あなたは自分のことを、生きるのが上手なタイプだと思いますか? それとも下手なタイプだと思いますか?
もし、"要領よく立ち回って小さな努力で大きな成果を上げる人(タイプA)"を生きるのが上手と言うならば、きっと多くの人が「私は生きるのが下手だと思う。不器用でいつも損しているから」と答えるのではないでしょうか。
でも、ちょっと待ってください。はたしてその不器用で損しているという人たちは、この競争社会では簡単に幸せを手に入れられないのでしょうか? 私はそうは思いません。本当の幸せを手に入れる最短距離にいるのは、むしろ"要領が悪くて損することが多い不器用な人(タイプB)"なのです。
そのわけは、一般にタイプAは、頭の回転が速くて先見の明もある人たちかもしれませんが、そのよさを自分が利益を得るためだけに使おうとすれば、たちまち幸せを取りこぼしてしまうからです。
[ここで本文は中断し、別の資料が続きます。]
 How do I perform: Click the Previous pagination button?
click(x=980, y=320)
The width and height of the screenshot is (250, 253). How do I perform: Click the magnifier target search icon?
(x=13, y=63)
もし、利己的な考えで人を出し抜いたり、目先の欲にかられて弱者を切り捨てたりすれば、それこそ妬みを買うでしょうね。いつだれに足を引っ張られるかわかったものではありません。そんな世界に身を置いていたら、心が休まることはないと思います。
つまり、とても要領がいい人は、ひとつ間違えば安楽に生きられなくなってしまう恐れがあるのです。それを回避するには、頭のよさや先見の明を人に貢献する(人を幸せにする)ために使うこと。それに尽きます。それができたら本当にすばらしい。
一方、タイプBは、妬んだり、ひがんだり、ないものねだりさえしなければ、すでに幸せな人たちです。この「妬まない」「ひがまない」「ねだらない」がむずかしいことかもしれませんが、我欲をこんなふうに考えてみたらどうでしょう。
「自分が何かで損したときは他のだれかが得しているんだから、私の損は社会貢献!」「自分が不器用にしか生きられなければ他の人は出し抜かれなくてホッとできるから、これは他者救済だ!」って。もう、笑っちゃうくらい楽天的にかまえましょうよ。
人の価値は、どのくらい他の人の役に立っているかで決まると言います。だから、生きるのは下手でもかまわないんです。要領が悪くても誠実な人は心強いし、不器用でもいつも笑顔の人は楽しい。そういう人たちのほうが、助け合っていっしょに生きる仲間として何百倍も魅力的です。
「これじゃ損している」「ああでなくちゃダメ」という発想はもうやめましょう。それよりも、あなたはあさましくならず、譲り合う心をなくさないでいてください。
幸せか否かは、自分の"やり方"で決まるのではなく、"あり方"で決まるのです。「ちょっと損するくらいでいいのかも」「私はこのままで十分楽しく生きられる」と思えるようになれば、あなたはそれこそ小さな努力で大きな幸せを手に入れることができるでしょう。